In 2015, I had a catastrophic ankle injury that left me walking on crutches for months. The tendons and ligaments that I damaged never fully recovered, and I have since reinjured the same ankle multiple times—most recently while hiking during the summer of 2022. In 2016, I started graduate school, and though I would not change my decision to pursue graduate studies, nor would I alter the professional path my studies set me upon, the negative side effects to my health as a consequence of this journey have not been insignificant. Though highly active throughout my youth and early twenties, these two personal factors have been the most substantial contributors to the decline in my general wellbeing over the last decade.

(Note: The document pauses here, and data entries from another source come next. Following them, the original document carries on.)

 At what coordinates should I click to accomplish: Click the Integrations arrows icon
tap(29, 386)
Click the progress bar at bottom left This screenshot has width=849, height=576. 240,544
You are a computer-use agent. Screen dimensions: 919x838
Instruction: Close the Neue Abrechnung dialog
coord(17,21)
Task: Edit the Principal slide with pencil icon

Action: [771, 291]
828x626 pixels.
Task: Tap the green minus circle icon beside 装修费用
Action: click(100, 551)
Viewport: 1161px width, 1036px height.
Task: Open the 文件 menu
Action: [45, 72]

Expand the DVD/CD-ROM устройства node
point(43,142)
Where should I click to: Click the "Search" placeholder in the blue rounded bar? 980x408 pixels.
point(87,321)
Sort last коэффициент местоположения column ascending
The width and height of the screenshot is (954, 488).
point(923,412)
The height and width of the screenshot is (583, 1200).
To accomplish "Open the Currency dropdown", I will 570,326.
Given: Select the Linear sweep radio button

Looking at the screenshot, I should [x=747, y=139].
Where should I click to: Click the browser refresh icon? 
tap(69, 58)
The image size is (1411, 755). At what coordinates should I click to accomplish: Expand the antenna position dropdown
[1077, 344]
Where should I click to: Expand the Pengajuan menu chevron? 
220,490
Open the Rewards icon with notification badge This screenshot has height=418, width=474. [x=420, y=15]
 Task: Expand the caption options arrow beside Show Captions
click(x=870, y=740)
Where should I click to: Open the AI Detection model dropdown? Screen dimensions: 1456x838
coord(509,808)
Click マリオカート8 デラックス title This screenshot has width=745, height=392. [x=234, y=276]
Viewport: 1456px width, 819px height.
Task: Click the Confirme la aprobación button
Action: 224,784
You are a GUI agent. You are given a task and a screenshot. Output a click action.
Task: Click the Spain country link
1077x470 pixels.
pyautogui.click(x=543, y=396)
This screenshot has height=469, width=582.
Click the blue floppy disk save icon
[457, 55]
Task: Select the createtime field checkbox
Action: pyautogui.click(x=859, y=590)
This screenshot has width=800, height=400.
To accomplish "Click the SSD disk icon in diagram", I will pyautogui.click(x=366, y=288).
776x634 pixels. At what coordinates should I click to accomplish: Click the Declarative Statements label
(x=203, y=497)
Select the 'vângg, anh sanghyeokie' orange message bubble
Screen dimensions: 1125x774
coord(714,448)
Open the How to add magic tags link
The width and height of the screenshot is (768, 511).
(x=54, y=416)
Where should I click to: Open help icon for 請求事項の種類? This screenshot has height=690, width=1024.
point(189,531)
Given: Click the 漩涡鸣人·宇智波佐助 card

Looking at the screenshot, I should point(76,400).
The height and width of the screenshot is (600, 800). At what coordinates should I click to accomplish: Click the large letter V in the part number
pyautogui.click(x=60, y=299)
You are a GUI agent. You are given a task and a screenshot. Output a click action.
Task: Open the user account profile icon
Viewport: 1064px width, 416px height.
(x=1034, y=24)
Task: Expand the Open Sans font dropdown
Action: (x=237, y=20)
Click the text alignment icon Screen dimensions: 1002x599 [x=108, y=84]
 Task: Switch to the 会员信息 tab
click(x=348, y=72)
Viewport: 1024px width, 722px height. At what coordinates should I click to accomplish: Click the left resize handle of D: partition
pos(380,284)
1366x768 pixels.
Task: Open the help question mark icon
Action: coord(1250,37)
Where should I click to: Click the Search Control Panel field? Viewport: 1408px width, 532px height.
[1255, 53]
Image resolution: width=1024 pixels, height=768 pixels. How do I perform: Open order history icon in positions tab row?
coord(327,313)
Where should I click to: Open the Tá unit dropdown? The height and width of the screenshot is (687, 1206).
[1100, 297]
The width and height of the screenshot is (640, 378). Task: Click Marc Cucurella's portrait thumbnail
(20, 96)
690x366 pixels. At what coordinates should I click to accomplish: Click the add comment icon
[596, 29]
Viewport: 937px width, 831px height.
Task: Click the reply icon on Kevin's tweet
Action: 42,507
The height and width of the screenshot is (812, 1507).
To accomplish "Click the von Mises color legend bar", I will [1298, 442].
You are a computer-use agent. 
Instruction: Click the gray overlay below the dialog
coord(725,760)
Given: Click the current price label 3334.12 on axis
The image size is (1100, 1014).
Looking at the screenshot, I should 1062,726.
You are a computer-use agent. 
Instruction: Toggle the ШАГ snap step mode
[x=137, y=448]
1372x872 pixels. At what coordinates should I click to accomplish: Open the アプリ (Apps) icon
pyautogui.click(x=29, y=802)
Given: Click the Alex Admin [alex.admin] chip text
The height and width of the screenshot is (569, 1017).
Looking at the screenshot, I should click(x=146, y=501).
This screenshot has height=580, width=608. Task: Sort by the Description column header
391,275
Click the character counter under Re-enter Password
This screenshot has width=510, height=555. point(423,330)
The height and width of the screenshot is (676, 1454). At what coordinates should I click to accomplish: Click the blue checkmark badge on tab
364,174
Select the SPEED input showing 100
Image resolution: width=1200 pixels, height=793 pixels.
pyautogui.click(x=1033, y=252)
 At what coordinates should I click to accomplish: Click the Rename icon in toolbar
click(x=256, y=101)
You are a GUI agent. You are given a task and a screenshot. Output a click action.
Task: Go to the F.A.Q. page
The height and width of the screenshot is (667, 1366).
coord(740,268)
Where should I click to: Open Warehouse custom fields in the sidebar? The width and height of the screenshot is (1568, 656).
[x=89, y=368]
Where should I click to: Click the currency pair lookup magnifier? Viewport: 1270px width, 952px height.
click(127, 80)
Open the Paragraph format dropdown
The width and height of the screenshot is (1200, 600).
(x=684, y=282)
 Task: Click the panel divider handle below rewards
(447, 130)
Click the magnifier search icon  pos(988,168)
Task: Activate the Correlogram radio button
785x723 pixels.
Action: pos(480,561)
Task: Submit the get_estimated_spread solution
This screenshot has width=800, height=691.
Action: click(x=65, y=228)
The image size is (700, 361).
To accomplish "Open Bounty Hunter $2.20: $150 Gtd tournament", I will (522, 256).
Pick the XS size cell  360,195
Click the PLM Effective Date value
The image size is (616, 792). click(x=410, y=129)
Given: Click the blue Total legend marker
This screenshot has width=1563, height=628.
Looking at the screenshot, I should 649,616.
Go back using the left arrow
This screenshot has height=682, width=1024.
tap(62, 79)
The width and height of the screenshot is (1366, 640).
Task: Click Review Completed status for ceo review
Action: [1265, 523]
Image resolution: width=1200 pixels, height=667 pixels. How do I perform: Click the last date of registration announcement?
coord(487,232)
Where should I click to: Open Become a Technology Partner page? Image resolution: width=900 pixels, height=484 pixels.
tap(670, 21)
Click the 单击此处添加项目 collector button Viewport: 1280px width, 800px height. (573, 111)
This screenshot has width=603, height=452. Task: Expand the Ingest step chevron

But personal factors are never exclusively to blame, and the last few years have made this fact especially clear. The COVID-19 pandemic amplified the precarious social and economic conditions that have defined my adult life, driving me to change industries between bouts of unemployment. Such contingent circumstances have directly impacted my physical and mental health for the worse. Furthermore, groceries have never been more expensive, making healthy choices extremely burdensome. The powers that be seem to think an engineered recession is the solution for our inflationary woes, while acknowledging that such a choice will directly harm regular people. The personal factors noted above have certainly been the most immediate contributors to my diminishing quality of life, but the effects have been noticeably magnified since the beginning of the pandemic in 2020.
As I write this—New Years Eve 2022—I am reminded of the line from Rilke’s “Archaic Torso of Apollo,” and specifically the adaptation of it by Peter Sloterdijk, who takes the line for the title of his book: “You must change your life.” To pull from Wikipedia, Sloterdijk proposes an “anthropotechnics,” a set of “techniques of individual and collective self-transformation,” the use of which might aid in our negotiation of the “the networks of discipline through which we live our lives and construct our world.” While this page is specifically concerned with an effort of individual self-transformation, I want to emphasize that the personal and collective must always go hand in hand. To this end, I am inspired by Inhabit’s publication, Inhabit.Body, a “strength and conditioning guide for insurgents,” a manual “aimed at constructing a base of physical power” in order to fashion our bodies into “more capable weapons on the road to becoming ungovernable.” When I first read Inhabit.Body in 2020, I was inspired to think of the health of my body not as a commodity in the circuits of capital, but as an instrument for collective action.
This brings us to the title of this post: Ring Fit. I picked up Nintendo’s Ring Fit Adventure for the Switch on Boxing Day this year, and it is my intention to see just how far this game can get me in 2023 on the road to regaining some of my physical power. Update: I originally planned to maintain a log of my exercises, but the practice wore on me, and ended up a deterrent to me being active. So, after spring cleaning, this post is all that remains.